▶ **TASK REQUIREMENTS**:
Filter the records below, keeping only lines with the string "using".

▶ **ENTRIES SHOWN**:

☆ ☆ ☆ ☆ ☆

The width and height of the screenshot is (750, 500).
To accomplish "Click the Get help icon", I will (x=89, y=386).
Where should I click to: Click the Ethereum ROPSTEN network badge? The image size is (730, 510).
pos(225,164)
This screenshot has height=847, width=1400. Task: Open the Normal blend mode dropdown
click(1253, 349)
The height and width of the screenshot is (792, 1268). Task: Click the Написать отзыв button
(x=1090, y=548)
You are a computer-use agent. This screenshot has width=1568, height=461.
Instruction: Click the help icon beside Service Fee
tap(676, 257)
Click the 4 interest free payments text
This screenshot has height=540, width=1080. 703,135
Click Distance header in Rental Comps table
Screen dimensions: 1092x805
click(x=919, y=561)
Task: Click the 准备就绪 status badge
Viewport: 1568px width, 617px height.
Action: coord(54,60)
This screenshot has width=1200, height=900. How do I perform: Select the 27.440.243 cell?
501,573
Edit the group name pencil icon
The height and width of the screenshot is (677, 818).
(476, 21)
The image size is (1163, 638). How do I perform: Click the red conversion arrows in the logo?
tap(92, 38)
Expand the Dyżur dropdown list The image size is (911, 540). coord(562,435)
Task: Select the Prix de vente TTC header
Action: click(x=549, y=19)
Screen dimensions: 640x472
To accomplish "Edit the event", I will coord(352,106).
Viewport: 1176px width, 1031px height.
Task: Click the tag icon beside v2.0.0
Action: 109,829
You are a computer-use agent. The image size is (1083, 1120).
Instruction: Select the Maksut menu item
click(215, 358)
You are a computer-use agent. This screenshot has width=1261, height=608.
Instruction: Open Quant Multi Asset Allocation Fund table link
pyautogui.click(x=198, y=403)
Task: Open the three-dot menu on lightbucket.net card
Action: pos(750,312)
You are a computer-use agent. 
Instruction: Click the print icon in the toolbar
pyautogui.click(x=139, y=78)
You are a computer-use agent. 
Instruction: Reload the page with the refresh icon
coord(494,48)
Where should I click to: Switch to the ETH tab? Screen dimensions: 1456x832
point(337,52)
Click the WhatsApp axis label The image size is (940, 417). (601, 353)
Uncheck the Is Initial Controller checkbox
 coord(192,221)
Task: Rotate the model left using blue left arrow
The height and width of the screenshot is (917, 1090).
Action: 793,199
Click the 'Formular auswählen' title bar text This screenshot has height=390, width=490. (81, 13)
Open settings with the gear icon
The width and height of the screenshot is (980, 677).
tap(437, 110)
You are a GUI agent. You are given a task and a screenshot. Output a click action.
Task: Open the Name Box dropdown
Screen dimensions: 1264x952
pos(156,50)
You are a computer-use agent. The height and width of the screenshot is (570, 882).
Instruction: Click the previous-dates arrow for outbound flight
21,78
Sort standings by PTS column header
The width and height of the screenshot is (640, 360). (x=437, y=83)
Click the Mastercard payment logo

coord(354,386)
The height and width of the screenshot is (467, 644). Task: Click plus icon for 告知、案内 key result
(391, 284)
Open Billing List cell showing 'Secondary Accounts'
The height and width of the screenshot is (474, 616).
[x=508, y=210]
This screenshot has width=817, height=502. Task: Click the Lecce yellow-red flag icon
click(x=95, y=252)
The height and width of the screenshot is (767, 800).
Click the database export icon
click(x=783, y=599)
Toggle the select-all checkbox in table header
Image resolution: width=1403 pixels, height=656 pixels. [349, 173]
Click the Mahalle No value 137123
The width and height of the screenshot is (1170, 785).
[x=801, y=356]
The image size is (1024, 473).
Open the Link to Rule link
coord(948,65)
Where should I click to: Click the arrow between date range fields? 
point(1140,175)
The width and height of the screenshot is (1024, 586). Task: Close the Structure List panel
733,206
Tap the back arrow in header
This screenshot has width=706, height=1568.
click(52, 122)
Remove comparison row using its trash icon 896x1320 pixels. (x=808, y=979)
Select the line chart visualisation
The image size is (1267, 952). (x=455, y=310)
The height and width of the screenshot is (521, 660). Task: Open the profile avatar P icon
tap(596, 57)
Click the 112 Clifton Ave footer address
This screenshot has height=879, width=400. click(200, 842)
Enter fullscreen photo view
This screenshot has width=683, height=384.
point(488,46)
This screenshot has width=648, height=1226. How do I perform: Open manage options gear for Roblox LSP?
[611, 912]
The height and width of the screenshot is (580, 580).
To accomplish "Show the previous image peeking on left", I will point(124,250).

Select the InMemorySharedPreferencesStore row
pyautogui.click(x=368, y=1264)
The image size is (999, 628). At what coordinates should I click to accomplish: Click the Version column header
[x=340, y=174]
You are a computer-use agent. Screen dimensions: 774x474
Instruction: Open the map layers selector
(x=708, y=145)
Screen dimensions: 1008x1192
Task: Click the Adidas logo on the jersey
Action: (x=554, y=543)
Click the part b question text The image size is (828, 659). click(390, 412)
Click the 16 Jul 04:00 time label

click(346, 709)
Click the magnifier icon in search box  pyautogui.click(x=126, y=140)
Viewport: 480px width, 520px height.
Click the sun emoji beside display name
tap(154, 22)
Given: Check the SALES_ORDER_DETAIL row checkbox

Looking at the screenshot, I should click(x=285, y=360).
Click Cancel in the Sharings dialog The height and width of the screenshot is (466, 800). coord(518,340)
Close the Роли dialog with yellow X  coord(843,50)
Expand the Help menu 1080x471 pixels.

☆ ☆ ☆ ☆ ☆

▶ **YOUR RESPONSE**:
Task: Rotate the model left using blue left arrow
Remove comparison row using its trash icon 896x1320 pixels. (x=808, y=979)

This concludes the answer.